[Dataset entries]
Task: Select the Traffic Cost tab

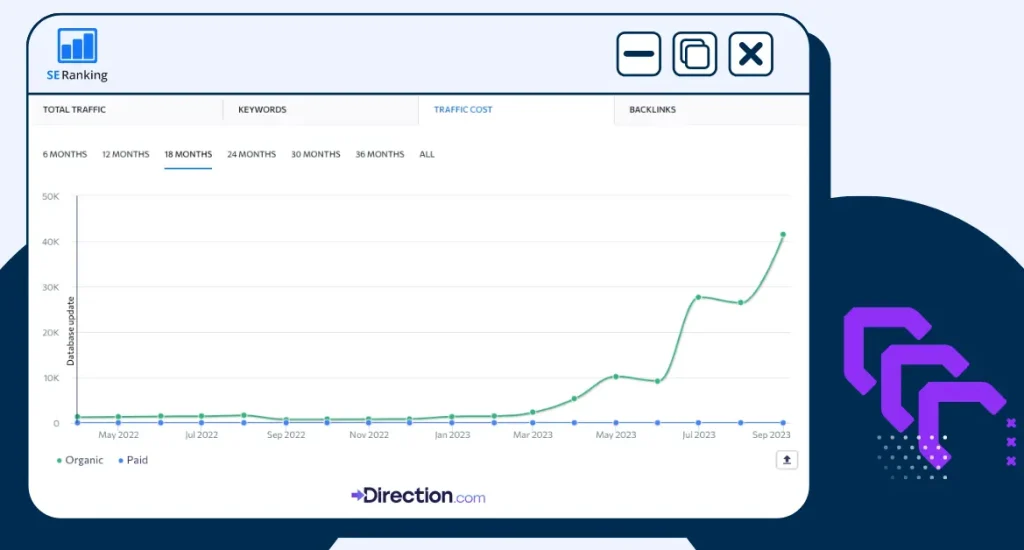Action: pyautogui.click(x=463, y=110)
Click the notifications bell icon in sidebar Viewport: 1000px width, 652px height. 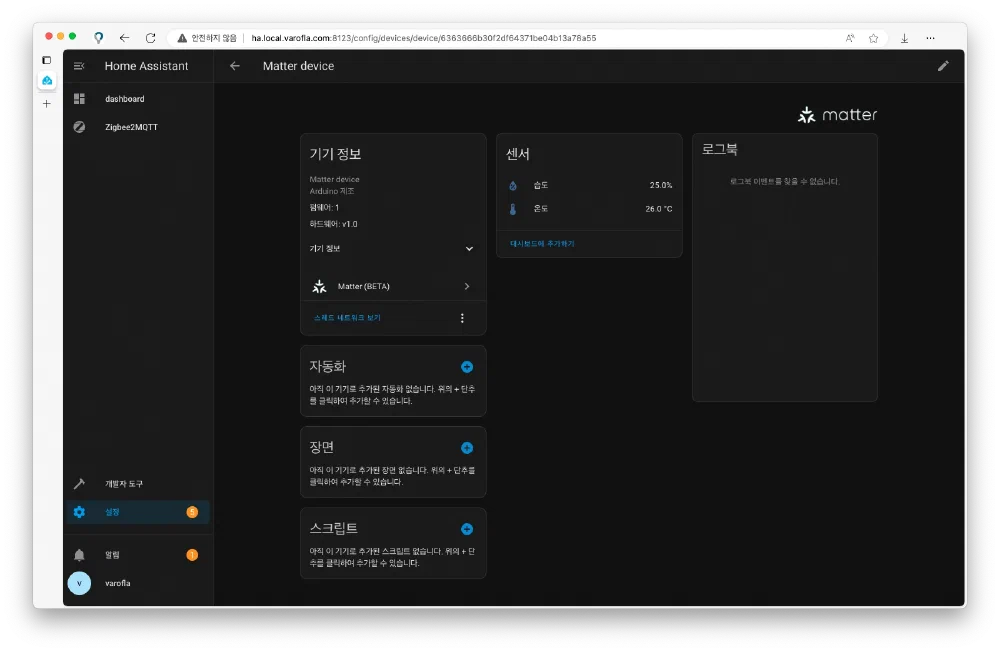coord(79,554)
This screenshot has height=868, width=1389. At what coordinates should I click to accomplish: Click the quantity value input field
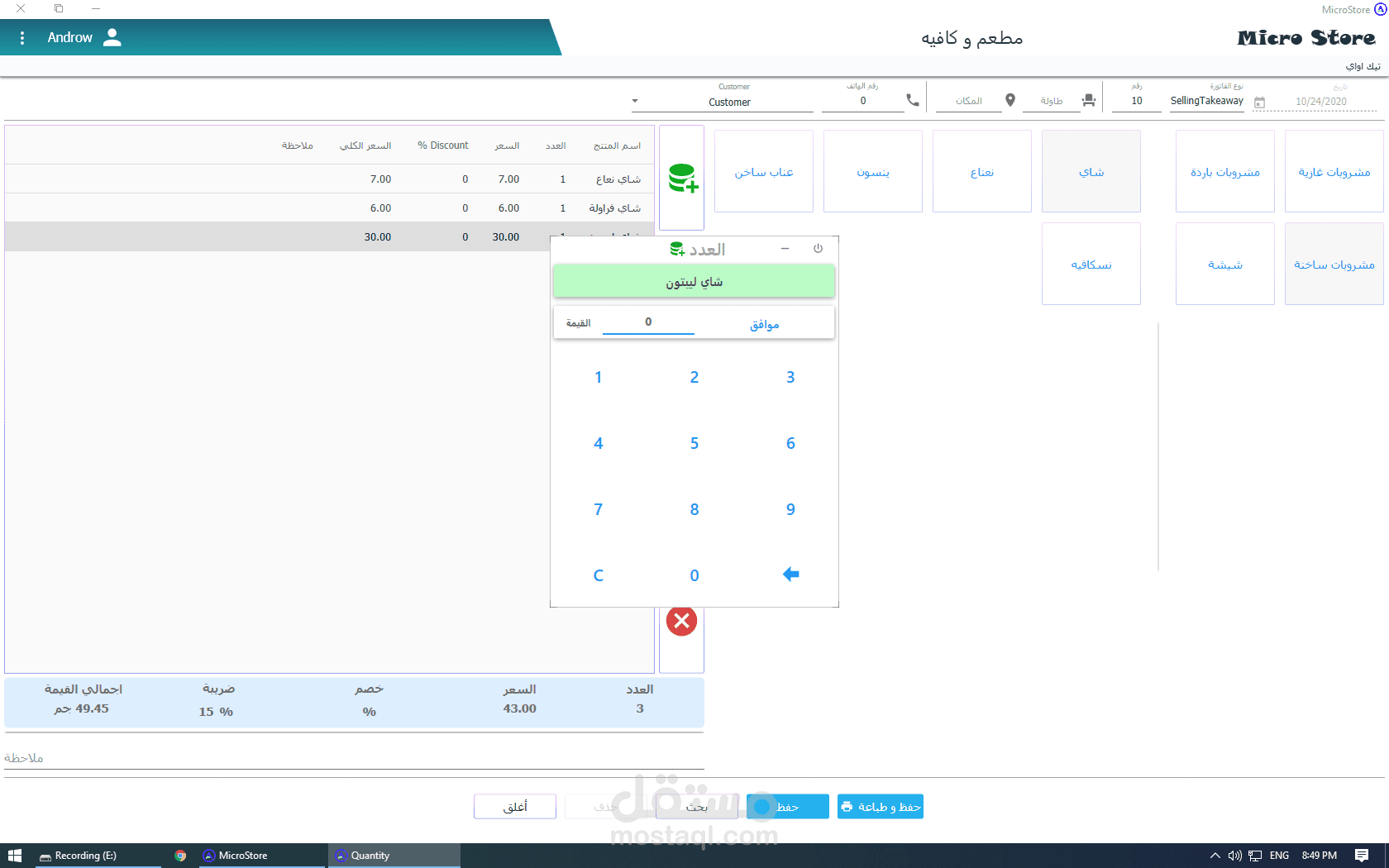pyautogui.click(x=648, y=322)
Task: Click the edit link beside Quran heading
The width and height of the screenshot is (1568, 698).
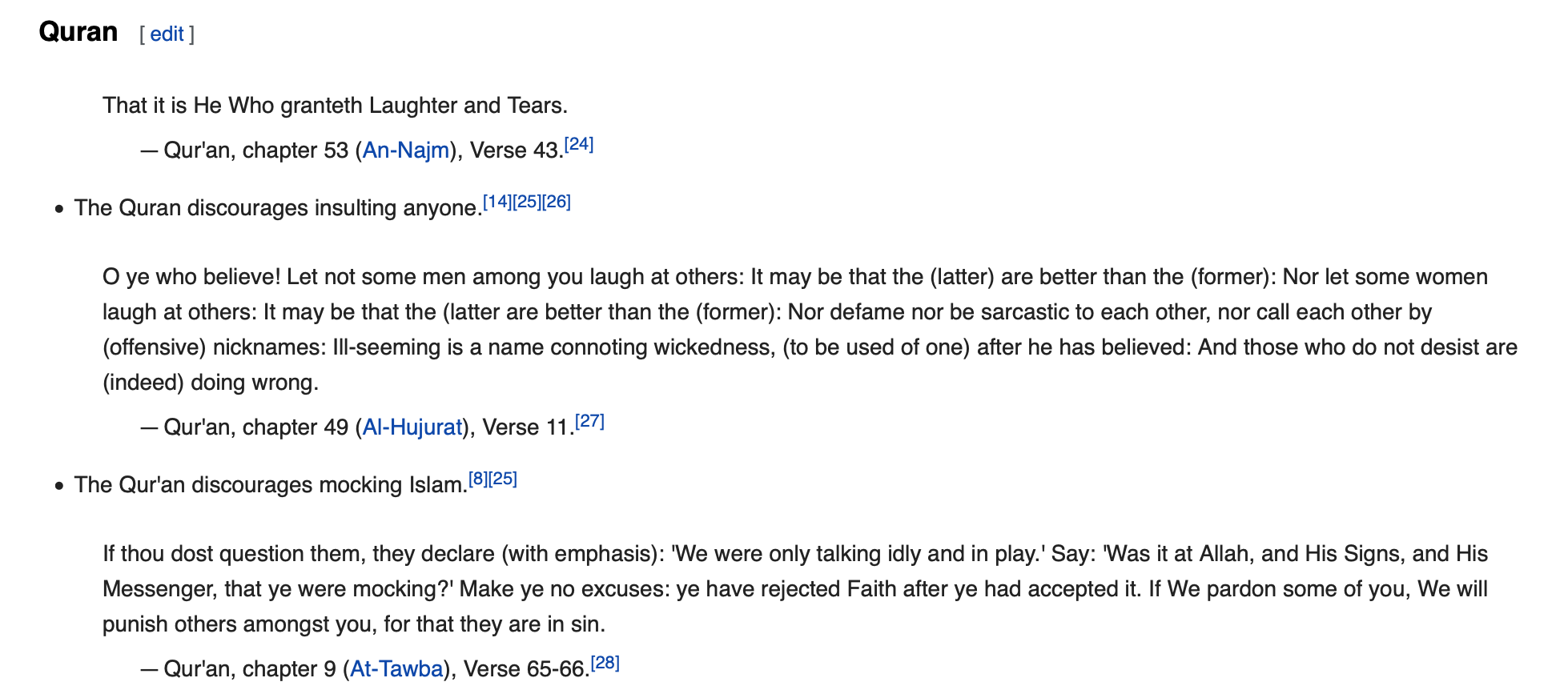Action: [167, 34]
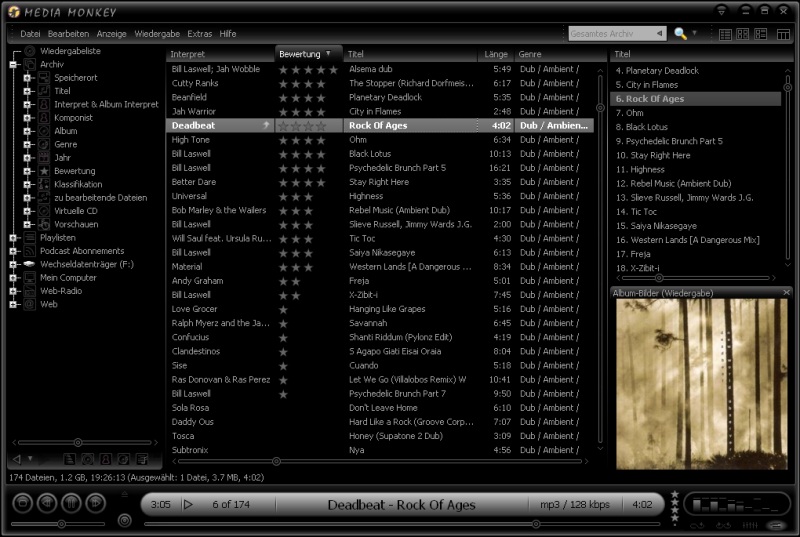Open the Wiedergabe menu

coord(157,34)
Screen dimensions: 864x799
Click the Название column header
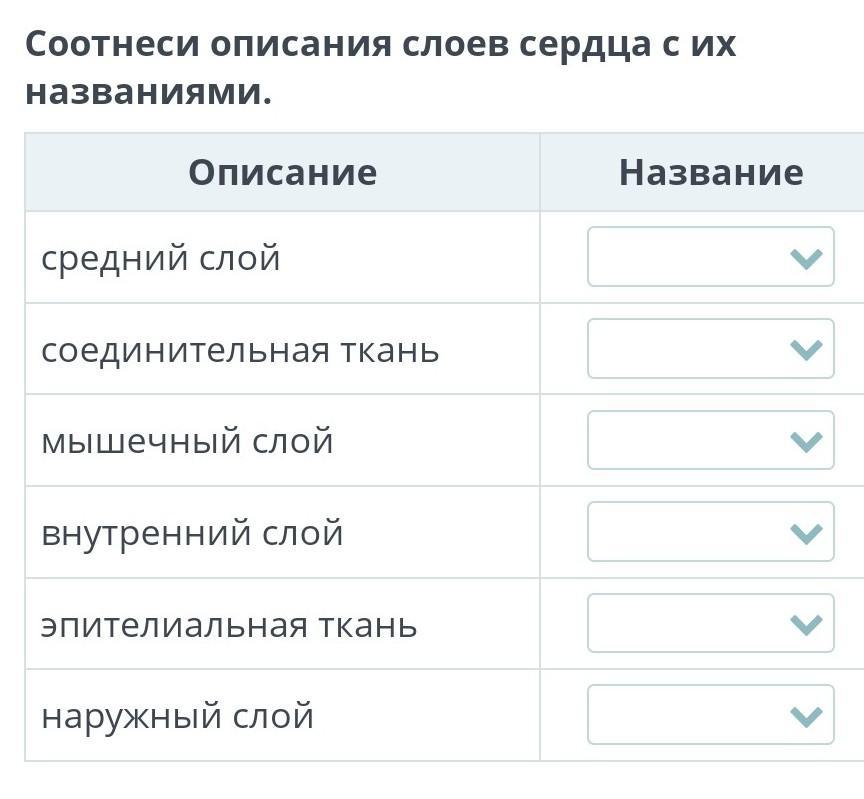[x=710, y=172]
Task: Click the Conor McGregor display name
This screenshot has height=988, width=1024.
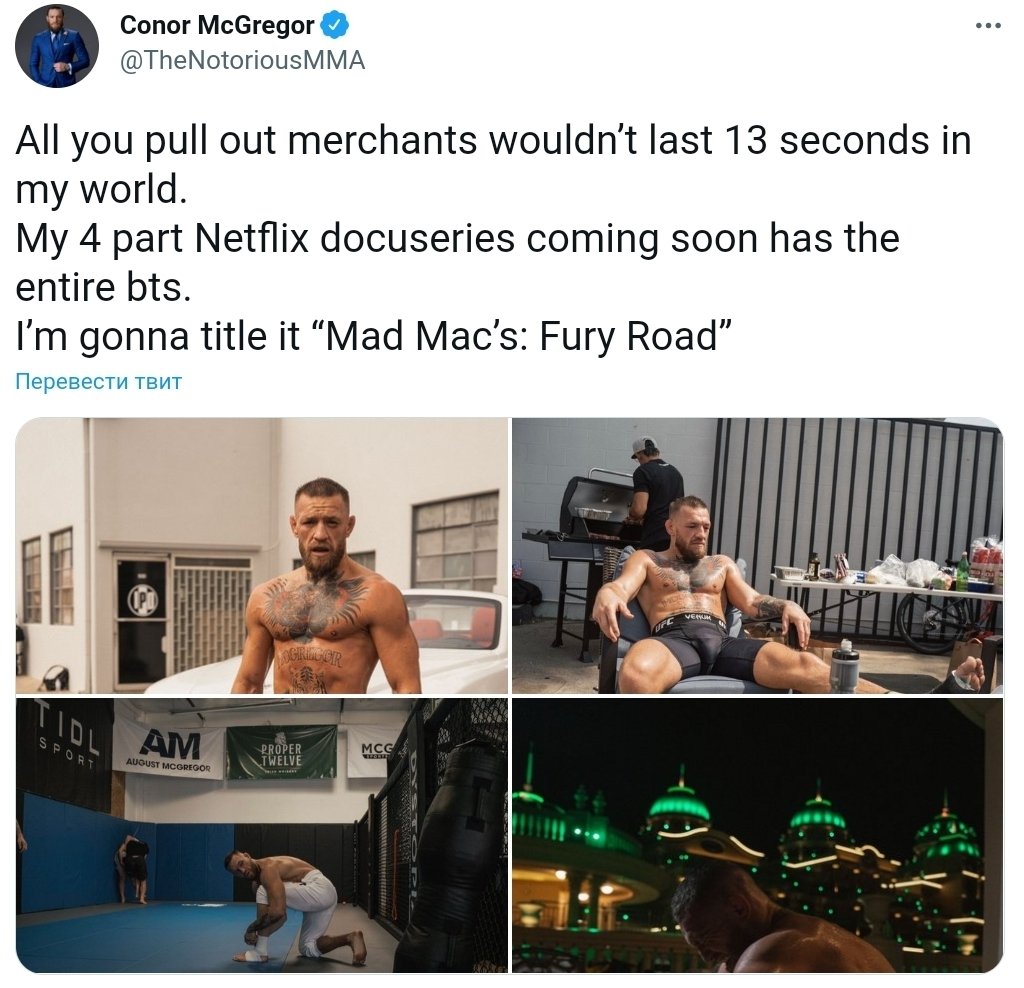Action: 217,25
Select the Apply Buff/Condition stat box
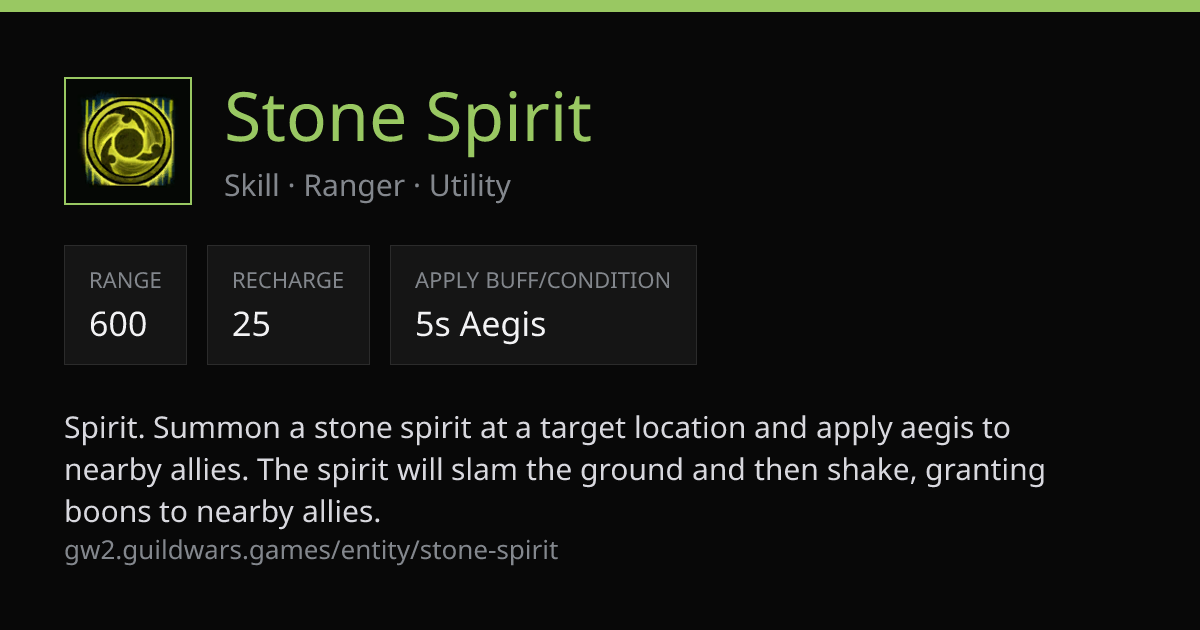Image resolution: width=1200 pixels, height=630 pixels. (x=543, y=305)
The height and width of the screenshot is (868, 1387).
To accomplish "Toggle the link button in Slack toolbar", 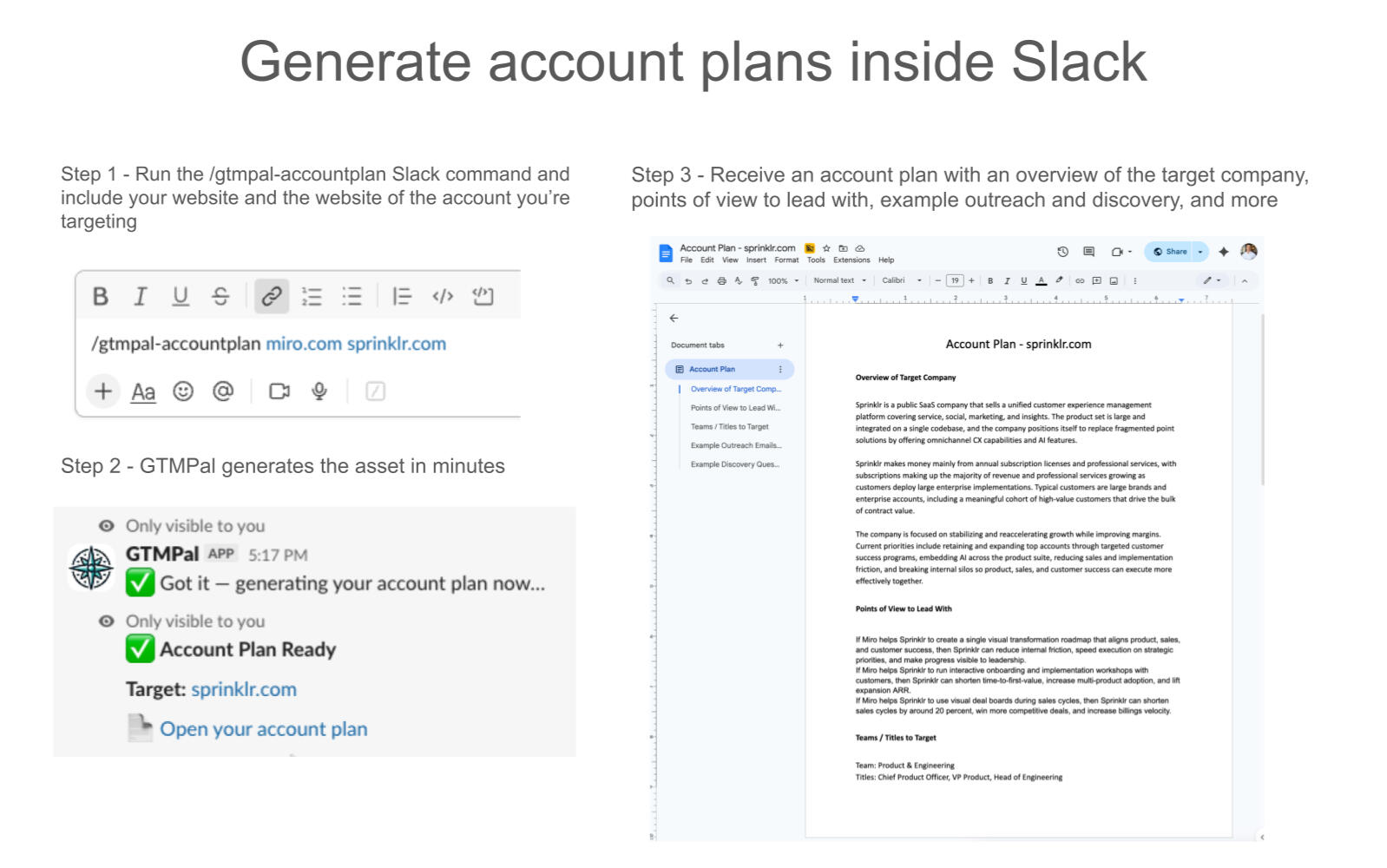I will pos(271,297).
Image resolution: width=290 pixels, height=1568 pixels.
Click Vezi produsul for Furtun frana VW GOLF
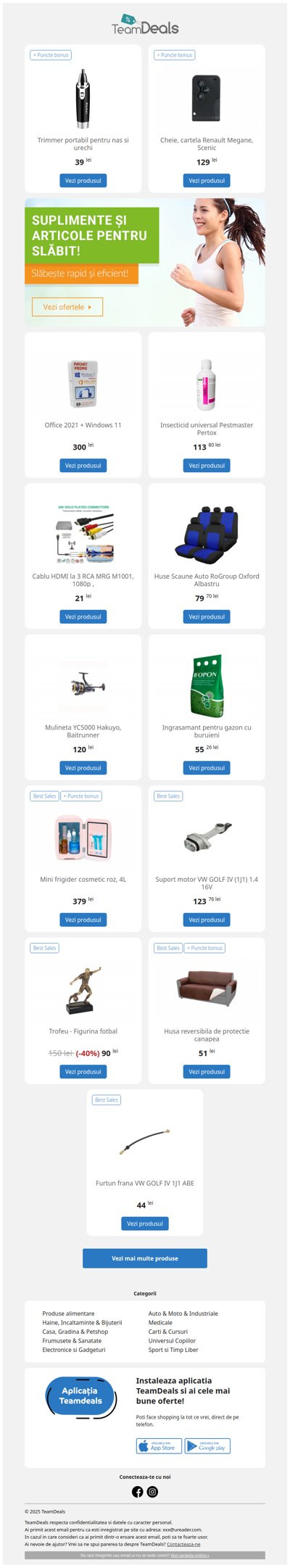[x=145, y=1224]
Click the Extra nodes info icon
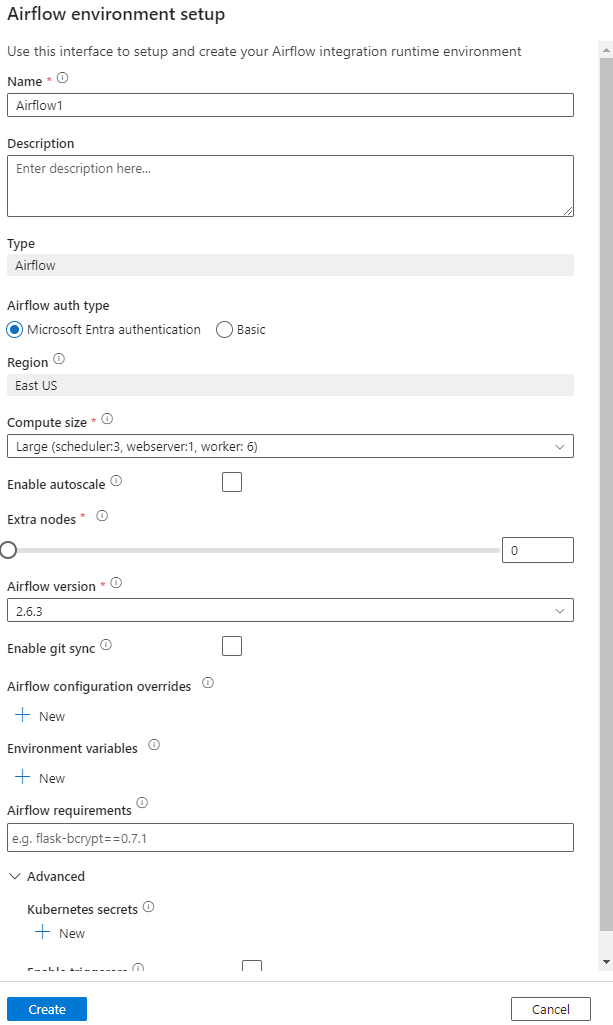 click(101, 517)
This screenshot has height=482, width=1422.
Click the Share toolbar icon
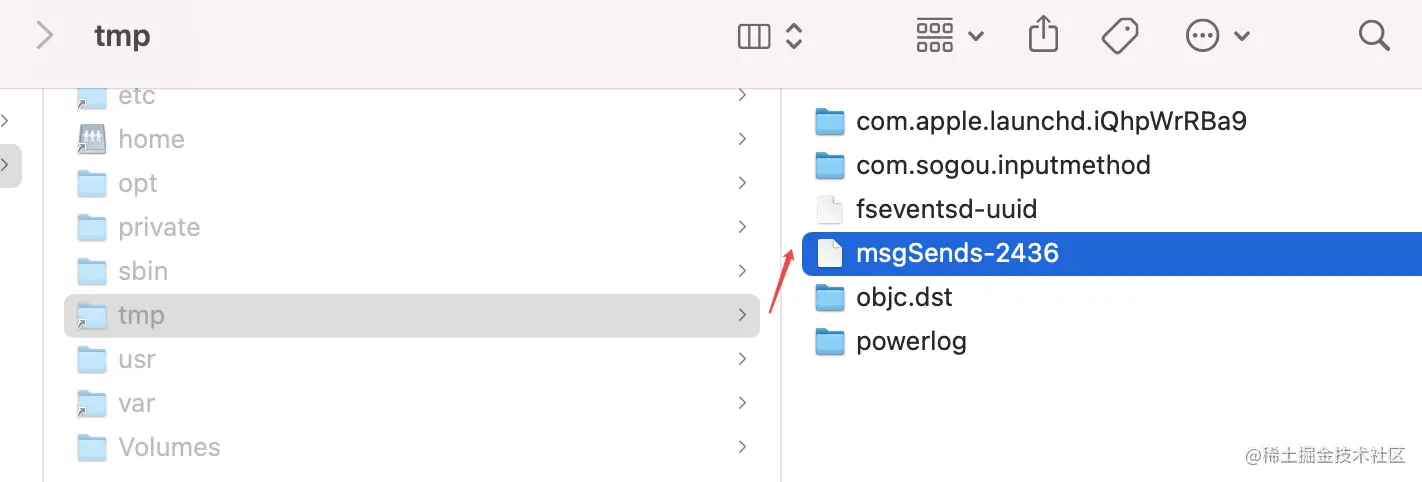tap(1043, 37)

- [WHAT YOU ARE ASKED TO DO]: Give exactly the lines above that run from the line with "Click the Название column header" to the line with "The height and", both included, leaving every picture out.

- [SOLUTION TO THE EXERCISE]:
Click the Название column header
[x=710, y=172]
Task: Click the Conor McGregor display name
This screenshot has height=988, width=1024.
Action: 217,25
Select the Apply Buff/Condition stat box
Image resolution: width=1200 pixels, height=630 pixels. (x=543, y=305)
The height and width of the screenshot is (868, 1387).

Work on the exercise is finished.